(Source data)
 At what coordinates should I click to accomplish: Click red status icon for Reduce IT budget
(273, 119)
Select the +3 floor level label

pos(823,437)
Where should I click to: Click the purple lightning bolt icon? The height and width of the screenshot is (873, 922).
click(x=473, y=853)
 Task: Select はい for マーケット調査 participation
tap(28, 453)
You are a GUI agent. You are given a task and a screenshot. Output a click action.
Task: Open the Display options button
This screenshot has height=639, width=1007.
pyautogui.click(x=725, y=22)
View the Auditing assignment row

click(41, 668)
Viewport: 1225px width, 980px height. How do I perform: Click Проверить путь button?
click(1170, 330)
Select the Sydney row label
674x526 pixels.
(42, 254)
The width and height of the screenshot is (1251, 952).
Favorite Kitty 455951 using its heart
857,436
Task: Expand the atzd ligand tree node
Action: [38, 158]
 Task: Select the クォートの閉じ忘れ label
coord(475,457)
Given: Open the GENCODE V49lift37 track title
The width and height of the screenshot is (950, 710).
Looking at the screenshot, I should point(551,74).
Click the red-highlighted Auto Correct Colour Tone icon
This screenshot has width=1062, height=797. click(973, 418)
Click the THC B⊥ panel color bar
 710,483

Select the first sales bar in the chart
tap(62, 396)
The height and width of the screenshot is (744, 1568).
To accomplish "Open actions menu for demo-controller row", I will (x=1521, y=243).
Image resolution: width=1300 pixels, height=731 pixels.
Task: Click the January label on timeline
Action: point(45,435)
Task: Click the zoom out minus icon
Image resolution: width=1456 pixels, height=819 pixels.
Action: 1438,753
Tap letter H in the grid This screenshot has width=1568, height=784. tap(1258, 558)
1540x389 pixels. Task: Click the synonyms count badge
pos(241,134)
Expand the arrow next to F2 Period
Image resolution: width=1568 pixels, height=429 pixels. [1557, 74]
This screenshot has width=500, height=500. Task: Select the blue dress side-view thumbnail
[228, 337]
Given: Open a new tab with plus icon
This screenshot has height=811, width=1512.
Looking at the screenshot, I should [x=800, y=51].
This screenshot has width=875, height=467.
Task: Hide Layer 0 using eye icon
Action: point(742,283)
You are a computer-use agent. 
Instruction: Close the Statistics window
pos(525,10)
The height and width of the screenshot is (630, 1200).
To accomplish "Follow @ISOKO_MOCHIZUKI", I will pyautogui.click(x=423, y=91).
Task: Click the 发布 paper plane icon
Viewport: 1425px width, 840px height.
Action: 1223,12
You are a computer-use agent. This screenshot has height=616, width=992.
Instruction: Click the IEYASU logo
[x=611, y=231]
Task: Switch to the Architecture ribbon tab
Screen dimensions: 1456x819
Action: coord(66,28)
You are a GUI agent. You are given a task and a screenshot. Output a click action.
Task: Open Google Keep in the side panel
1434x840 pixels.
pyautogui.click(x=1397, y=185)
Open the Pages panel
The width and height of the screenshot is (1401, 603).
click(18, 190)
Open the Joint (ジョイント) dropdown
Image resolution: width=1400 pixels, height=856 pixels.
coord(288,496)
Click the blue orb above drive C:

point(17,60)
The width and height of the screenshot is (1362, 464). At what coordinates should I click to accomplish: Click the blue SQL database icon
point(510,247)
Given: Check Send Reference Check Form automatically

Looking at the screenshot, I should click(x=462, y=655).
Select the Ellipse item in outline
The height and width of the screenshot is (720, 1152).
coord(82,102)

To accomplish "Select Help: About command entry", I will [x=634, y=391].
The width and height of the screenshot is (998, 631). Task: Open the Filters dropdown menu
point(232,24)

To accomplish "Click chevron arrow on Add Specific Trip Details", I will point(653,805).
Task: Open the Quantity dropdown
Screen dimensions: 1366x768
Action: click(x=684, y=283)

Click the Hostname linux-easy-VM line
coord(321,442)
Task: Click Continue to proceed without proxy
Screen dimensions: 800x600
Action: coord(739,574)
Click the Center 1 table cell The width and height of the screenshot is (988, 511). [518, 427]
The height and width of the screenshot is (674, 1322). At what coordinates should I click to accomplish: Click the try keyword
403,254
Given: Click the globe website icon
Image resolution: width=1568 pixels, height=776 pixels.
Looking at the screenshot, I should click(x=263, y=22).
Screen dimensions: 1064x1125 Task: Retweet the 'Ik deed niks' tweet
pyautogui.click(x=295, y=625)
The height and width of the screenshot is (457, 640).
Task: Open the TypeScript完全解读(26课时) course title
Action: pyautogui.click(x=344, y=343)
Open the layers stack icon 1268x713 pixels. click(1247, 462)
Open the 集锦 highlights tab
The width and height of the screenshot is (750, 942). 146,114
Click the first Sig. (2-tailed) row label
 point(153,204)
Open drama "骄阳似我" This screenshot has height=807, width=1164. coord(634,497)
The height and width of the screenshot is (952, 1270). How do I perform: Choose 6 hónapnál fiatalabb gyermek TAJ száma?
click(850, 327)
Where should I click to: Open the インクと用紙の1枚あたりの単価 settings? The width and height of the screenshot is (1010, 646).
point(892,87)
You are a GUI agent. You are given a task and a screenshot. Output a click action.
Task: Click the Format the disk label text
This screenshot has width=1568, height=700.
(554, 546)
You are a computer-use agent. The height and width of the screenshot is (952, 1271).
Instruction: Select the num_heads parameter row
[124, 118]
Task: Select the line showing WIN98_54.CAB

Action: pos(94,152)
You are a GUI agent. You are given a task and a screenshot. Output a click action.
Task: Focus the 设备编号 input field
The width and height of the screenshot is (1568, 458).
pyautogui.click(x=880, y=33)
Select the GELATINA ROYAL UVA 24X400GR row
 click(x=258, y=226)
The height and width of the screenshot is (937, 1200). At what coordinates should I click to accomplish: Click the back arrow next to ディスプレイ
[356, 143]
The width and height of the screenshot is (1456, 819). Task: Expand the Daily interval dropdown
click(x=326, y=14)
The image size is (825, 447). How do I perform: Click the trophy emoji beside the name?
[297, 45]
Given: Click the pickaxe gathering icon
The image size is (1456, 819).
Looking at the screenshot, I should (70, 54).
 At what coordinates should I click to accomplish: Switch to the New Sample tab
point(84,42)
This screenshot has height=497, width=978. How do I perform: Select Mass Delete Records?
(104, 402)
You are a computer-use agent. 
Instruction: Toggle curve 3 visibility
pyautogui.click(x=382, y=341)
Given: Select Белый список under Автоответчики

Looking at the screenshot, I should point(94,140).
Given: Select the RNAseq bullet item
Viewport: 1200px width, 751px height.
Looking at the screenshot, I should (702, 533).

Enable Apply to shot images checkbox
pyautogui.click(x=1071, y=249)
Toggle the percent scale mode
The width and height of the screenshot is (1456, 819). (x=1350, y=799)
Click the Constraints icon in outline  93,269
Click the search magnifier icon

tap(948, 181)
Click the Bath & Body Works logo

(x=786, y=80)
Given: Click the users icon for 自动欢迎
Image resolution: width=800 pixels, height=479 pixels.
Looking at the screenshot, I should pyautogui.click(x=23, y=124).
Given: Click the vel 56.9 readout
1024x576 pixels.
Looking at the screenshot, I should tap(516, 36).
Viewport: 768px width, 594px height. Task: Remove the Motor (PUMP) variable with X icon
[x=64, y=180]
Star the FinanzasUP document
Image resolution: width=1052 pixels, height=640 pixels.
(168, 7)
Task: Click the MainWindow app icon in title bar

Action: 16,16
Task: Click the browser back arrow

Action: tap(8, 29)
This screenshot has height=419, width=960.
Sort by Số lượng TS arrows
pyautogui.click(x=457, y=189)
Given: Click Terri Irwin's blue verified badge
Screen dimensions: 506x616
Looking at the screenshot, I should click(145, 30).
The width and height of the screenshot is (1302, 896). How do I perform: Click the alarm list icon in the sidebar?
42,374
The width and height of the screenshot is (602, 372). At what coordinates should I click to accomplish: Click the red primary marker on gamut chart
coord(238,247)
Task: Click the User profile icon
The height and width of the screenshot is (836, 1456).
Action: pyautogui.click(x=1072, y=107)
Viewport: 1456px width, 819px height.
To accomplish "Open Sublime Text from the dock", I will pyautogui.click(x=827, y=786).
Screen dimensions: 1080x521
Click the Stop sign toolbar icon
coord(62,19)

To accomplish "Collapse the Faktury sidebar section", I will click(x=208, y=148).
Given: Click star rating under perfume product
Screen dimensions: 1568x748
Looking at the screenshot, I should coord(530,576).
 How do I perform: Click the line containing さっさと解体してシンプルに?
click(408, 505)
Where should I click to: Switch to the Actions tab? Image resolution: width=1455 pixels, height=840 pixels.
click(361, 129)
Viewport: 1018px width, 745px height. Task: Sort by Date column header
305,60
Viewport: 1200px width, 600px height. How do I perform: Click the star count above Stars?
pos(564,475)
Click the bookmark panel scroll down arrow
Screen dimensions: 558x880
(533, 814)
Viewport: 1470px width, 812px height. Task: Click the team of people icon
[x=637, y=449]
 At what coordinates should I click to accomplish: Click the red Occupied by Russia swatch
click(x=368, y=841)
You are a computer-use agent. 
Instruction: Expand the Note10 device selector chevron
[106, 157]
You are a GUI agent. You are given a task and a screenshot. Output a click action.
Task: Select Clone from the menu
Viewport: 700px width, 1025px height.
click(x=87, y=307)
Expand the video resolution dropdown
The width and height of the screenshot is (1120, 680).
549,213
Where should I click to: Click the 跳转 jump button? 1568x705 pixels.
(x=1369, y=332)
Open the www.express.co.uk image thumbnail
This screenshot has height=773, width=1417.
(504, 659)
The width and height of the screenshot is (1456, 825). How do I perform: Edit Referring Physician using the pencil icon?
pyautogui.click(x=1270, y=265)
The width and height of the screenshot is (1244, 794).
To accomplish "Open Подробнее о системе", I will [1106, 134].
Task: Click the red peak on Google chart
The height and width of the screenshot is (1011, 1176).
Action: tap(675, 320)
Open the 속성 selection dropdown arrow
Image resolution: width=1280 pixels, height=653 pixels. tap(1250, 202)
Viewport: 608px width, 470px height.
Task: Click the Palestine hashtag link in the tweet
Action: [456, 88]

> [Directions]:
Duplicate the material from its very first line through the line containing "tap(62, 396)", keeping both of those lines.

> [Result of this task]:
 At what coordinates should I click to accomplish: Click red status icon for Reduce IT budget
(273, 119)
Select the +3 floor level label

pos(823,437)
Where should I click to: Click the purple lightning bolt icon? The height and width of the screenshot is (873, 922).
click(x=473, y=853)
 Task: Select はい for マーケット調査 participation
tap(28, 453)
You are a GUI agent. You are given a task and a screenshot. Output a click action.
Task: Open the Display options button
This screenshot has height=639, width=1007.
pyautogui.click(x=725, y=22)
View the Auditing assignment row

click(41, 668)
Viewport: 1225px width, 980px height. How do I perform: Click Проверить путь button?
click(1170, 330)
Select the Sydney row label
674x526 pixels.
(42, 254)
The width and height of the screenshot is (1251, 952).
Favorite Kitty 455951 using its heart
857,436
Task: Expand the atzd ligand tree node
Action: [38, 158]
 Task: Select the クォートの閉じ忘れ label
coord(475,457)
Given: Open the GENCODE V49lift37 track title
The width and height of the screenshot is (950, 710).
Looking at the screenshot, I should point(551,74).
Click the red-highlighted Auto Correct Colour Tone icon
This screenshot has width=1062, height=797. click(973, 418)
Click the THC B⊥ panel color bar
 710,483

Select the first sales bar in the chart
tap(62, 396)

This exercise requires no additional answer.